LANCEMENT AVORTE DE L’OPERATION DDR AU CONGO : A quand le retour du Pool dans la République ?
Prévu pour le 8 juin dernier, le lancement de l’opération de Démobilisation-Désarmement-Réinsertion (DDR) d’ex-combattants du Pool, n’a pu démarrer comme prévu, en fin de semaine dernière. Au nombre des raisons explicatives de ce rendez-vous manqué, les exigences de l’ancien chef rebelle, Frédéric Bintsamou alias Pasteur Ntoumi, qui veut voir clair dans sa propre situation. En effet, il exige des autorités de Brazzaville qu’elles lui déterminent un statut, en lui attribuant une fonction officielle. Une question hautement politique, qui mérite d’autant plus d’être traitée avec toute l’attention des autorités de Brazzaville qu’elle semble déjà affecter cette opération attendue depuis de longues années et censée tourner définitivement la page de la guerre civile qui a ravagé le pays entre 2016 et 2017, suite au soulèvement des rebelles du Pool contre Brazzaville. De négociations en négociations, les belligérants étaient parvenus à un accord de cessez-le-feu, avant d’en arriver à la cessation des hostilités.
Il faut espérer que le rendez-vous manqué du 8 juin dernier, n’est qu’un retard à l’allumage
A présent, le DDR est d’autant plus nécessaire qu’il se présente aujourd’hui comme le parachèvement d’une œuvre de rapprochement entre frères congolais qui ont accepté de fumer le calumet de la paix, et d’enterrer la hache d’une guerre qui traîne encore ses stigmates et dont les blessures peinent véritablement à se cicatriser. C’est pourquoi il faut espérer que le rendez-vous manqué du 8 juin dernier, n’est qu’un retard à l’allumage d’une opération qui, au-delà des 10 000 ex-combattants concernés par la démobilisation et le désarmement, concerne ces milliers de personnes affectées par le conflit et parmi lesquelles se comptent des déplacés internes qui seront tous réinsérés dans des projets de développement comme l’agriculture.

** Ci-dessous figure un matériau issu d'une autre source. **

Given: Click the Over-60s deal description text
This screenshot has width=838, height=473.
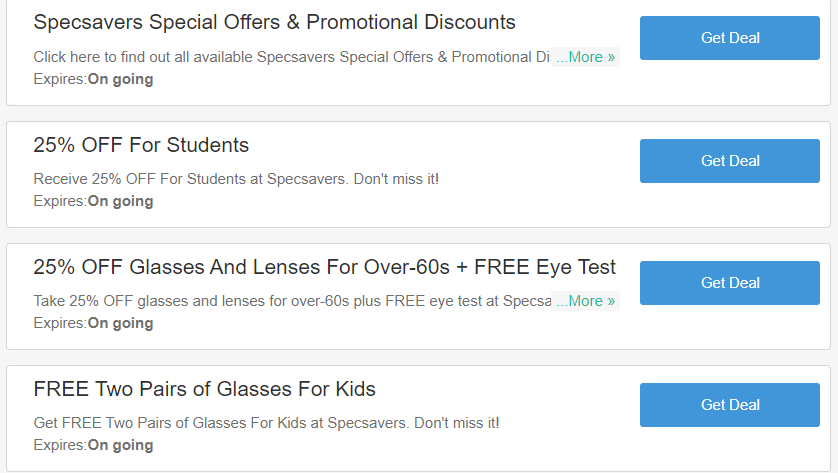Looking at the screenshot, I should 291,301.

C’est dire si les enjeux de ce processus de DDR sont immenses non seulement pour les populations concernées, mais aussi pour le gouvernement de Brazzaville qui a besoin de reprendre la main sur cette partie du pays qui n’est pas loin d’échapper à son contrôle et à son autorité, mais qui a besoin de signer son retour dans la République. Autrement dit, la région du Pool doit cesser de faire l’exception de l’insoumission à l’autorité de Brazzaville. C’est pourquoi, les revendications du Pasteur Ntoumi visant à assurer ses arrières, ont beau paraître maximalistes pour se payer une nouvelle vie si ce n’est pour se faire une place au soleil, tout porte à croire que Brazzaville a à gagner si les autorités congolaises parviennent à prendre le problème par le bon bout. Car, on imagine difficilement le leader du Conseil national des républicains (CNR) continuer à jouer les rebelles et à se terrer dans sa « forteresse inexpugnable » de la forêt du Pool, s’il est investi de fonctions officielles. Mais la question est de savoir si le gouvernement congolais fera droit aux revendications de l’ancien « délégué général chargé de la promotion des valeurs de paix et de la réparation des séquelles de guerre ».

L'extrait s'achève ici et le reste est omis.